The story moves back and forth between Emilie’s new life in Wales and her husband Rutger’s life in Amsterdam. Rutger is baffled by his wife’s unexpected disappearance and seeks the help of a detective to trace her whereabouts. Once located, the husband with the help of a policeman who arrested him earlier for setting Emilie’s university office on fire out of anger and who meantime became his friend, both set sail and go on Emilie’s trail.

The reader unravels Emilie’s enigmatic world slowly, but not fully, in little strokes by half-said words, through meditations and several reminiscences. We discover that Emilie is a lecturer at the university and that she is preparing a thesis on the nineteenth century reclusive American poet Emily Dickinson. We also assume that she has an unhappy marriage.

Seeking anonymity in her escape and wanting to put an end to any past connection and create a vacuum by keeping her distance with everybody, she borrows the name of Emilie from the poet Emily Dickinson that she had a sort of love hate feeling towards and looked upon in disdain in spite of being aware of similarities in character between the poet and herself. The author throughout the novel draws the similitude between the two Emilies.

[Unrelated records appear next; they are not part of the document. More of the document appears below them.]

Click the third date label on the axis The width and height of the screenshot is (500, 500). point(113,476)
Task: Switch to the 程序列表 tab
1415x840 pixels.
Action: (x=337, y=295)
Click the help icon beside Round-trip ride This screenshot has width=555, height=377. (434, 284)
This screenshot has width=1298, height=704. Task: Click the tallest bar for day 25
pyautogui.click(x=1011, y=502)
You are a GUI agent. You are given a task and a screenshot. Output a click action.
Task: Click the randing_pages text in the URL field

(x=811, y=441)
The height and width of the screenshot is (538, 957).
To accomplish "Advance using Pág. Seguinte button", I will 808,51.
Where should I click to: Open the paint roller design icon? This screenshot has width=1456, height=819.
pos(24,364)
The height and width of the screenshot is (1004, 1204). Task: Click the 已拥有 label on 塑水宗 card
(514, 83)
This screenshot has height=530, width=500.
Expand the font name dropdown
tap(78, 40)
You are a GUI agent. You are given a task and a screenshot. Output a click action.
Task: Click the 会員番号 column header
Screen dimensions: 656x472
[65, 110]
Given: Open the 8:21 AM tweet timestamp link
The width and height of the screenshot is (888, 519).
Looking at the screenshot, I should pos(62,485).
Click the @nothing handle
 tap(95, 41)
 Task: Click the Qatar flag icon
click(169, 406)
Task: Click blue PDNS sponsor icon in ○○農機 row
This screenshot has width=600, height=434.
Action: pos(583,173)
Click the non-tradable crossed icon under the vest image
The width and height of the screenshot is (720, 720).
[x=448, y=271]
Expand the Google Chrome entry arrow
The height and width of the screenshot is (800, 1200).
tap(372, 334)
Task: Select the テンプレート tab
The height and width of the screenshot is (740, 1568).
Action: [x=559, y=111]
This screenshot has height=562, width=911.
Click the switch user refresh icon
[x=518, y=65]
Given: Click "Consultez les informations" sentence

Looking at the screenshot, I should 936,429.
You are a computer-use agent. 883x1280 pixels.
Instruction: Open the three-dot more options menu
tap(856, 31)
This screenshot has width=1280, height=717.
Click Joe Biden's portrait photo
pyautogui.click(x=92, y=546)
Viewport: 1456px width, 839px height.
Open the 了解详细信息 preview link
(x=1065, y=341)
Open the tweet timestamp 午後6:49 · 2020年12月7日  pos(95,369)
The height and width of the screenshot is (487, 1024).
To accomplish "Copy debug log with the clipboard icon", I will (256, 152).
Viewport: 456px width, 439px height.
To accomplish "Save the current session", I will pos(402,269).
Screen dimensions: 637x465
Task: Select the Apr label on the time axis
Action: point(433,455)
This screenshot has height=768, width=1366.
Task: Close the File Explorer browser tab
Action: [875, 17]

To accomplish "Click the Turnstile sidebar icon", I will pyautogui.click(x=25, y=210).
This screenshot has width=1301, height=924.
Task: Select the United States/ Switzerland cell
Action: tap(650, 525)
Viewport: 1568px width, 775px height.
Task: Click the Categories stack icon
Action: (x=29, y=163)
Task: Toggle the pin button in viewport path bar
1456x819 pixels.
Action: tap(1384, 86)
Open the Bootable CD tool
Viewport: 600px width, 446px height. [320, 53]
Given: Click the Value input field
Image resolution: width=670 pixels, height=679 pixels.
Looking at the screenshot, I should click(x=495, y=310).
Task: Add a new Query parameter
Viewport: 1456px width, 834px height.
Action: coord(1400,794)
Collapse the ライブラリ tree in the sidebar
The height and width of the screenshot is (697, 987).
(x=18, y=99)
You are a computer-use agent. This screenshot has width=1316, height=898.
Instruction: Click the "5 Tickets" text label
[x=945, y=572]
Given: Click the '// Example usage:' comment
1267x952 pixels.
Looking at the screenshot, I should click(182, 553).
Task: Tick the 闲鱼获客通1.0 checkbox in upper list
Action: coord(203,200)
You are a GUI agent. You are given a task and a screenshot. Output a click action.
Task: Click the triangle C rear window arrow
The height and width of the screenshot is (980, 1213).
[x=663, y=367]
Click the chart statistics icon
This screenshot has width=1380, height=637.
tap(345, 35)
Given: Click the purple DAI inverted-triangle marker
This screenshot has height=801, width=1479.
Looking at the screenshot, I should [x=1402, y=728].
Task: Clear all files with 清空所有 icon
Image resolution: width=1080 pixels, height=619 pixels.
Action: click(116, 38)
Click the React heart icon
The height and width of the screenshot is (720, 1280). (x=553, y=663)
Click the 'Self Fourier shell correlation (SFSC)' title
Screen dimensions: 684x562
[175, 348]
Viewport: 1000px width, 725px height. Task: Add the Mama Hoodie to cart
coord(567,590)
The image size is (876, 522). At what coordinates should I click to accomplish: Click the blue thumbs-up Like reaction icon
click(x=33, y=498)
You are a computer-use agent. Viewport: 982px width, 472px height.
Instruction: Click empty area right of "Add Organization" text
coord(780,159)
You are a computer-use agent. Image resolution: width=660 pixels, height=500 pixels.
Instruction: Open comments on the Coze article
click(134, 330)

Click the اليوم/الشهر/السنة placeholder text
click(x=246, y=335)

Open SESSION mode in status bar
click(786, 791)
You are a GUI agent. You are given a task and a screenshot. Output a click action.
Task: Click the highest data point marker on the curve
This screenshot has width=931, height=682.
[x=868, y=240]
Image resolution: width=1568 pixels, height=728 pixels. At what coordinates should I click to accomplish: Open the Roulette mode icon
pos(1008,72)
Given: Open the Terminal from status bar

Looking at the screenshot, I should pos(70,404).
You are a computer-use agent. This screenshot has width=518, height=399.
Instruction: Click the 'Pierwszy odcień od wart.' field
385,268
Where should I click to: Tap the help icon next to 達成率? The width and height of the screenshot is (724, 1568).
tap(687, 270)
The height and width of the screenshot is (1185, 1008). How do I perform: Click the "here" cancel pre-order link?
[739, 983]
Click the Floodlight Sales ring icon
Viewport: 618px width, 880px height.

The reader also discovers that the story’s main protagonist fled Holland after the university scandal as a result of having an affair with a student which ended her academic career. Additionally, she seems to be suffering from an undisclosed, incurable disease. After receiving a card from her husband telling her he is on his way to fetch her, the message hastens her final, inevitable decision before her husband’s arrival. At the abrupt end of this haunting story we learn, for the first time, from Rutger that his wife’s real name is Agnes.

The detour is also a tribute to nature which is a prominent character in this well written, slow-paced and yet gripping novel. The author, being a gardener by profession, features the beauty of nature in what remains an overall gloomy atmosphere. He describes the part of North Wales – he said he visited a number of times – in great detail. The idyllic Welsh wildlife, the surrounding trees, the plants, the green hills, Mount Snowdon and the varying climate, not forgetting the animals, being part of nature.

Emilie who is clearly grieving over her past life and over her deteriorating state of health, is a tormented soul seeking an impossible, unattainable peace within herself, forgetting that it’s impossible to escape from oneself by fleeing. Instead of confronting her problems with some pragmatism, she stages an inevitable, abrupt, harsh ending to her life. The sombre atmospheric setting of The Detour is like Emily Dickinson’s poems – it’s about Life, Love, Nature. Time and Eternity as well as Death.

The title of the novel implies that Emilie is taking a detour maybe in order to be isolated among the beautifully remote Welsh nature or perhaps to enjoy her own company away from everything and before her final and ineluctable destination or perhaps destiny. Bakker has definitely left his reader to draw his/her own conclusion.